= Paul Laymann =

Austrian Jesuit and moralist

Paul Laymann (1574 - 13 November 1635 or 1632 ) was an Austrian Jesuit and moralist.

== Biography ==

Laymann was born at Arzl, near Innsbruck. After studying jurisprudence at Ingolstadt, he entered the Society of Jesus there in 1594, was ordained priest in 1603, taught philosophy at the University of Ingolstadt from 1603-9, moral theology at the Jesuit house in Munich from 1609–25, and Canon law at the University of Dillingen from 1625-32. He died of the plague at Konstanz.

== Works ==

Laymann was one of the greatest moralists and canonists of his time, and a copious writer on philosophical, moral, and juridical subjects. The most important of his thirty-three literary productions is a compendium of moral theology, Theologia Moralis in quinque libros partita (Munich, 1625), of which a second and enlarged edition in six volumes appeared in 1626 at the same place. Until the second quarter of the eighteenth century it was edited repeatedly (latest edition, Mainz, 1723), and was extensively used as a textbook in Catholic seminaries.

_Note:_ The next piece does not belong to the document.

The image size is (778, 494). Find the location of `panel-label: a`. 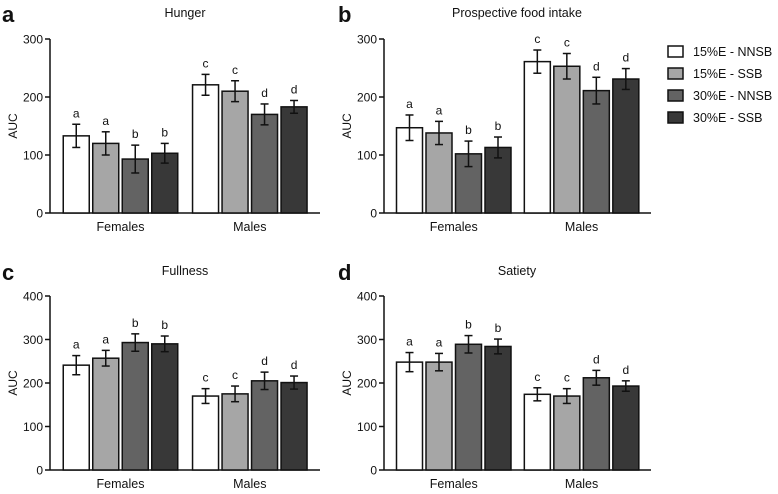

panel-label: a is located at coordinates (8, 14).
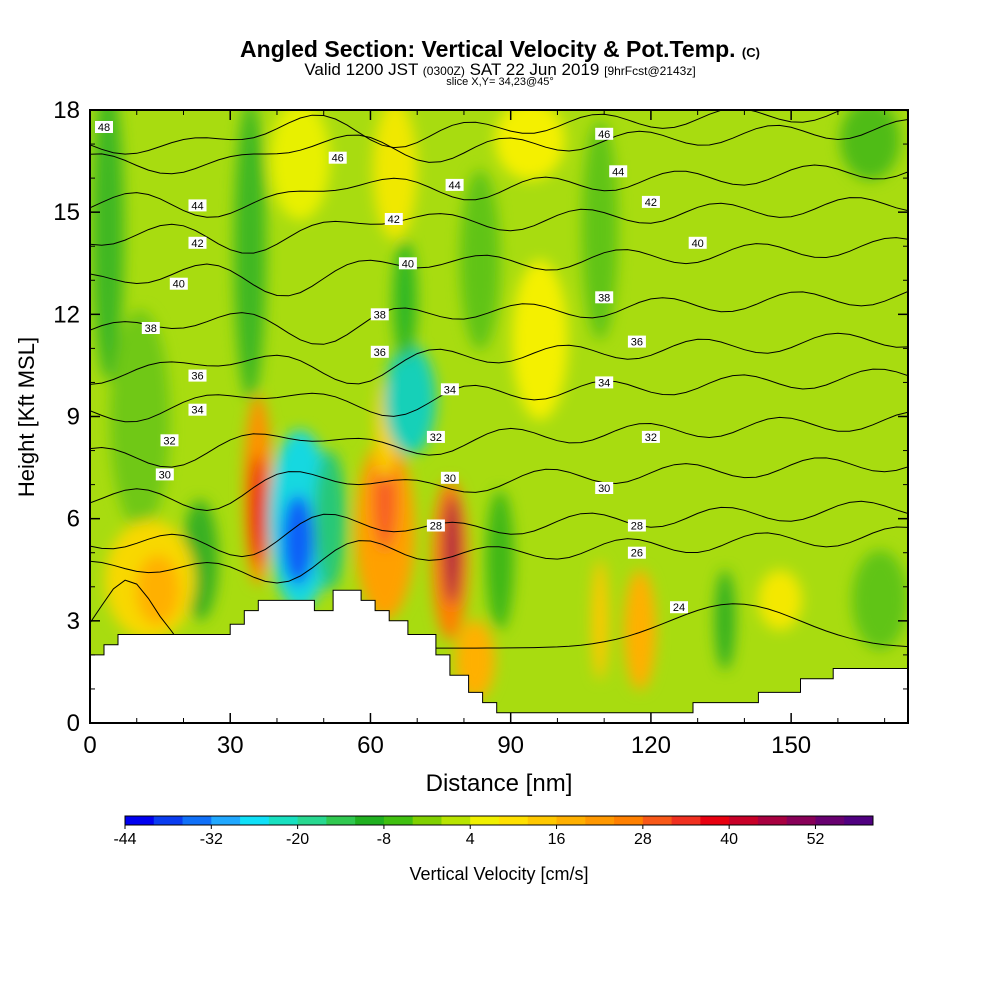 This screenshot has width=1000, height=1000. What do you see at coordinates (499, 656) in the screenshot?
I see `terrain-mask` at bounding box center [499, 656].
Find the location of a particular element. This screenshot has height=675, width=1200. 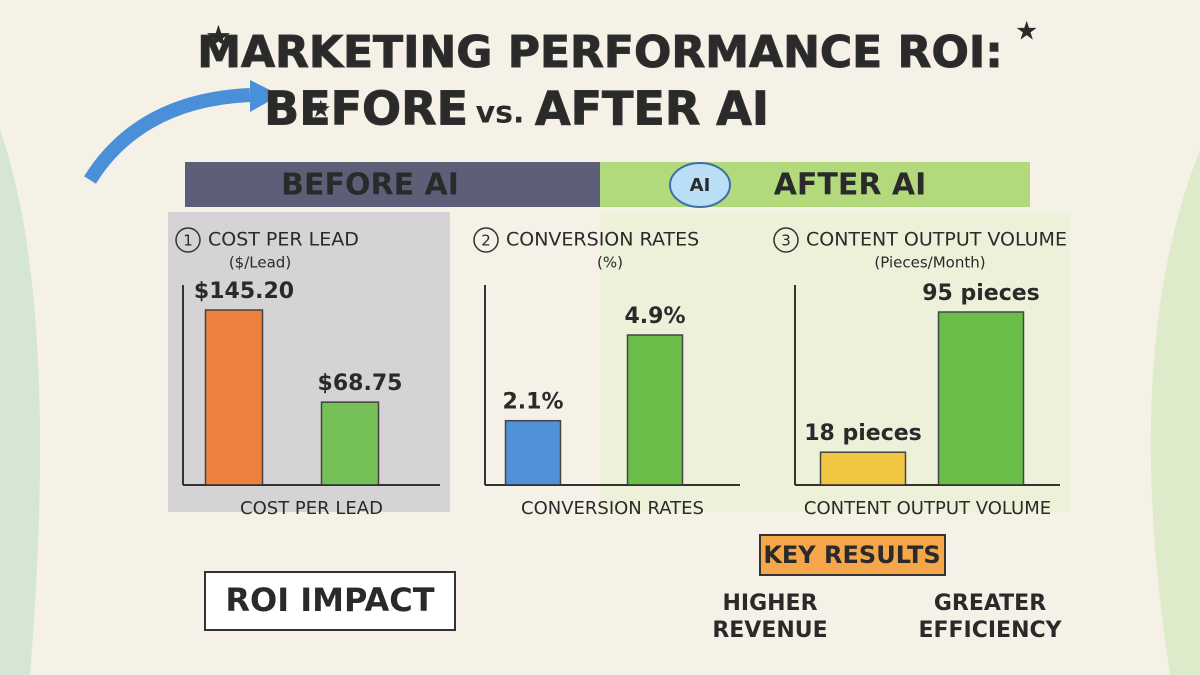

Especially in the third edition of his Theologia Moralis, Laymann stands up resolutely for a milder treatment of those who had been accused of witchcraft. The reason why Laymann is often represented as an advocate of the horrible cruelties practised at trials for witchcraft lies in the assumption that he is the author of a book entitled Processus juridicus contra sagas et veneficos (Cologne, 1629). Quite in contrast with Laymann's Theologia Moralis, this book is a defence of the extreme severity at trials for witchcraft. Bernhard Duhr has proved that Laymann is not the author of this work. See Zeitschrift für katholische Theologie, XXIII (Innsbruck, 1899), 733-43; XXIV (1900), 585-92; XXV (1901), 166-8; XXIX (1905), 190-2.

At the instance of Bishop Heinrich von Knöringen of Augsburg, Laymann wrote Pacis compositio inter Principes et Ordines Imperii Romani Catholicos atque Augustanæ Confessionis adhærentes (Dillingen, 1629), an elaborate work of 658 pages, explaining the value and extent of the Religious Peace of Augsburg, effected by King Ferdinand I in 1555. Another important work of Laymann is Justa defensio Sanctissimi Romani Pontificis, augustissimi Cæsaris, S.R.E. Cardinalium, episcoporum principum et aliorum, demum minimæ Societatis Jesu, in causa monasteriorum extinctorum et bonorum ecclesiasticorum vacantium . . . (Dillingen, 1631). It treats of the Edict of Restitution, issued by Ferdinand II in 1629, and sustains the point that in case of the ancient orders the property of suppressed monasteries need not be restored to the order to which these monasteries belonged, because each monastery was a corporation of its own. Such property, therefore, may be applied to Catholic schools and other ecclesiastical foundations. In the case of the Jesuit Order, however, he holds that all confiscated property must he restored to the order as such, because the whole Jesuit Order forms only one corporation.

His work on canon law, Jus Canonicum seu Commentaria in libros decretales (3 vols., Dillingen, 1666–98), was published after his death.